We’re about to get biological and real in this article, but the ultimate point does stand - foreplay is more important if not just as important as sex. We agree that sometimes during spontaneous lovemaking sessions, lack of foreplay isn’t a complaint - but the regular times, it matters, for the benefits of both sexes.
When it comes to dishing on foreplay or the lack thereof, women are more publicly vocal about its importance while guys limit their venting to their friend groups. Penetration sex isn’t the only thing that makes sex pleasurable. Foreplay is the best part about sex, most would say, and somewhat underrated. Men have the ability to be aroused in a few minutes while women take time to get there. Engaging in foreplay helps make sure that both partners are at their peak of arousal - making orgasms so much better.

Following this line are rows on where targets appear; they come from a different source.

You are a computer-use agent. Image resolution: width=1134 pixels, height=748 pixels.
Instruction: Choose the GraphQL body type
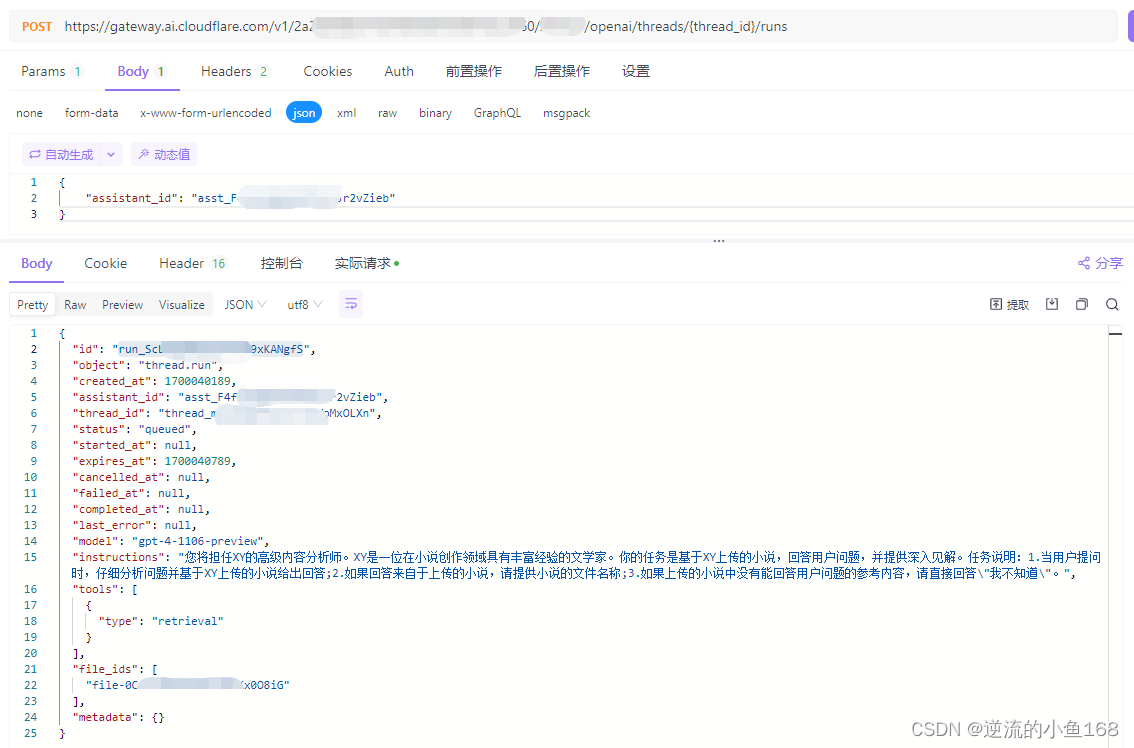coord(497,113)
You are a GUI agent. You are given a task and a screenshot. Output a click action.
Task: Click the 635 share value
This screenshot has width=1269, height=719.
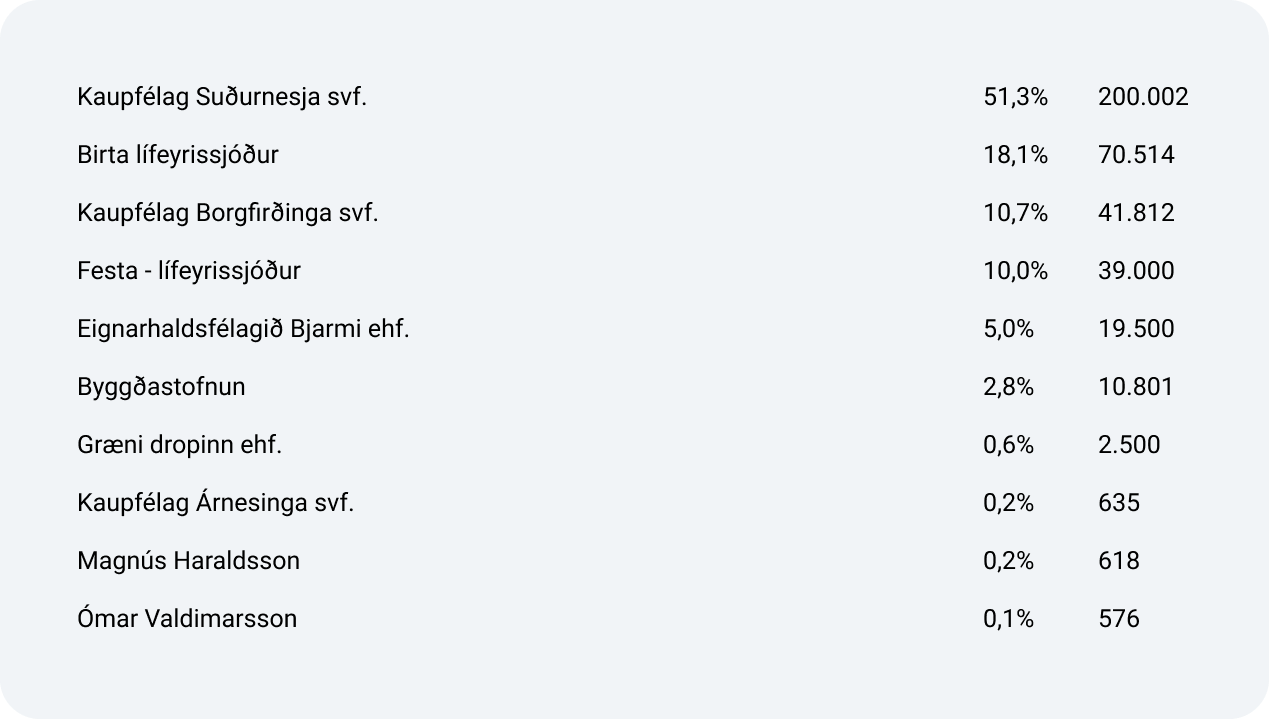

Foreplay helps in enhancing the moments before sex, getting your body ready for a natural process, causing the lead parts of the show to lubricate. Science has spat wisdom, saying that foreplay can lead to better orgasms and longer sex. If you’ve had sex, you understand what science meant by that. Biologically speaking, your body is intended to provide lubrication for sex to be pleasurable and pain-free. Lack of lubrication can cause either party to feel uncomfortable, and it can be painful, too, because of dry friction. Lubrication is most commonly brought on by excitement and anticipation during foreplay.
What’s foreplay, you ask? It’s something that sets the mood with some candles, romance and cozy music - or whatever you like, we went with the Hollywood stereotype there. It can be anything from hugging, kissing, caressing to fondling, undressing, and oral sex. Those being the most obvious methods, people don’t realize that commonplace acts like eye-locking, dirty talk, or a neck massage also constitutes as foreplay.
Merging Biology - the need for it - and psychology - the want for it, experts say that foreplay helps not only with physical intimacy but emotional intimacy as well. Sex is pretty intimate, so that makes sense. Foreplay should primarily be in the centre of the action for long-term relationships. There are only so many ways one can have sex and years of being with the same partner can take down the spice a notch - foreplay can help with that. It requires effort from both partners; the type of intimacy it sparks can make sex much more pleasurable and satisfying emotionally. Being turned on is a thing for a reason, you know.
Through communication - sounds, body language, or a straight-up intervention - and repetitive bedroom time, couples are able to grasp ways to make a move. The best way to reap the benefits of foreplay is to know and understand what your partner likes. Paying attention to your partner’s preferences and having them pay attention to yours takes out the possibility of unsatisfying sex.
It may be obvious how foreplay is essential for pleasurable sex, and while some forget in the heat of the moment, the above are reasons why they shouldn’t.